O coveiro, por sua vez, também ele protegido por uma jaqueta de pano grosso e luvas de couro, tinha a ingrata tarefa de transportar os cadáveres das vítimas da peste levando-os para os locais da cremação. Ao passar pelas estreitas vielas da cidade, sua presença era sentida pelos transeuntes pelo som dos sinos de bronze que levava amarrados em seus tornozelos, ocasião em que todos se afastavam terrificados. 

Em 4 de setembro de 1576 as autoridades do grande conselho da república decidiram que o Doge deveria fazer o voto de erigir uma grande igreja dedicada ao Redentor, para que ele pudesse interceder pelo fim da praga. 

A cada ano,  a cidade se comprometia a homenagear nesta igreja, no mesmo dia em que foi publicamente declarada livre da peste, uma forma de perpétua lembrança da graça obtida. 


Chiesa del Redentore




Em 3 de maio de 1577, com a praga ainda não oficialmente erradicada, foi lançada a pedra fundamental e o templo votivo, obra de Palladio, foi consagrado em 1592, 12 anos após a morte do famoso arquiteto. 

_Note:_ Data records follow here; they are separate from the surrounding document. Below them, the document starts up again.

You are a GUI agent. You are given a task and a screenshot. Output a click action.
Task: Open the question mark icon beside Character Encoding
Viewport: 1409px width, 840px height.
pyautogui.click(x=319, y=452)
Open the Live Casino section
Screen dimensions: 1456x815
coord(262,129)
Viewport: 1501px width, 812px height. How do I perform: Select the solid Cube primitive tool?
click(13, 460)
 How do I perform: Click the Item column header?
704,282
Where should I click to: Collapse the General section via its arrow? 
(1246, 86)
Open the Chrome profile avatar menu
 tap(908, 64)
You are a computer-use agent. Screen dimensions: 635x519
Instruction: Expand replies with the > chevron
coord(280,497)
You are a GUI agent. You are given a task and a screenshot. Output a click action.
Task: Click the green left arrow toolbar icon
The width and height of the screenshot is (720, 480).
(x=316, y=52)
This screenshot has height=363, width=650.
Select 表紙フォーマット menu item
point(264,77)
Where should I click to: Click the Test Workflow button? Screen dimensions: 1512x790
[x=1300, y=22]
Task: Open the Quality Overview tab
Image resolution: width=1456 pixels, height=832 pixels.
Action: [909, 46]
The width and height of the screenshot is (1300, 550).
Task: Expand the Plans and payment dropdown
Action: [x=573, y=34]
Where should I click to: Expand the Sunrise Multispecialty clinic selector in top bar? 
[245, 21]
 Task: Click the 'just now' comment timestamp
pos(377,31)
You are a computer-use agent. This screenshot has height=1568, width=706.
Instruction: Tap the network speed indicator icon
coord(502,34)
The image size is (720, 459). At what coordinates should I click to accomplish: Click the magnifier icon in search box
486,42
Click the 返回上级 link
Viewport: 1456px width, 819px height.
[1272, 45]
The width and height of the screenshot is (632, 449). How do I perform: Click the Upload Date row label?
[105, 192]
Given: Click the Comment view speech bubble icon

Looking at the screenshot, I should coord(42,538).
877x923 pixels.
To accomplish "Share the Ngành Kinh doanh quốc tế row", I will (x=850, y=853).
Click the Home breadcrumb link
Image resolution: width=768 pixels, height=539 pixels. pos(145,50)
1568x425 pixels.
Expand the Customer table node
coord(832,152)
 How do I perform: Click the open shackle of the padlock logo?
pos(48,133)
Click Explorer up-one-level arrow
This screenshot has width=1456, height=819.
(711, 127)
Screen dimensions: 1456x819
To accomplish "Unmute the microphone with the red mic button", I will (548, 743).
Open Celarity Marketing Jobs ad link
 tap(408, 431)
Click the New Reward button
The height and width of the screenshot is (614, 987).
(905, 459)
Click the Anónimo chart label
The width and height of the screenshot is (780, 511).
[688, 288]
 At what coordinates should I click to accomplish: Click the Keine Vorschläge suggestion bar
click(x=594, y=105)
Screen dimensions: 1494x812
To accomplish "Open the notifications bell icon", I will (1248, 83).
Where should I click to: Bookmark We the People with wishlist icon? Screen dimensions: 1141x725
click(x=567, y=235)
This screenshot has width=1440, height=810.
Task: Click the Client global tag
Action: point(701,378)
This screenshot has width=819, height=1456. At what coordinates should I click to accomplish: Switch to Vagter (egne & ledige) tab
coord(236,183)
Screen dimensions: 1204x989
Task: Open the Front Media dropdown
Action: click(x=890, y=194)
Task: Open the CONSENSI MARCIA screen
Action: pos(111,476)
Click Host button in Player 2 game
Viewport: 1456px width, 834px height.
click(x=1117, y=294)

A sua fachada é caracterizada por quatro colunas gigantescas que sustentam um grande tímpano triangular e parece estar em três pisos sobrepostos. O interior é solene e simples, com planta em cruz latina.


Festa del Redentore


Em 13 de julho de 1577 foi declarada a erradicação definitiva da peste, pelo que se decidiu celebrar a libertação da peste no terceiro domingo de julho. Ao aspecto religioso da celebração juntou-se imediatamente o aspecto de festa popular, momento libertador depois de tanta tristeza. Para atravessar o Canal da Giudecca e permitir a passagem da procissão, foi erguida já no primeiro ano uma imponente ponte de barcos, elemento característico da festa. Em torno da ponte e do templo votivo, os gritos de gente alegre e alegre, a pé ou em barcos ricamente decorados, também davam à festa um aspecto profano, onde a devoção popular era acompanhada de prazer e diversão. Era uma noite de vigília, uma “noite ainda muito esperada”, que só termina com a chegada da madrugada.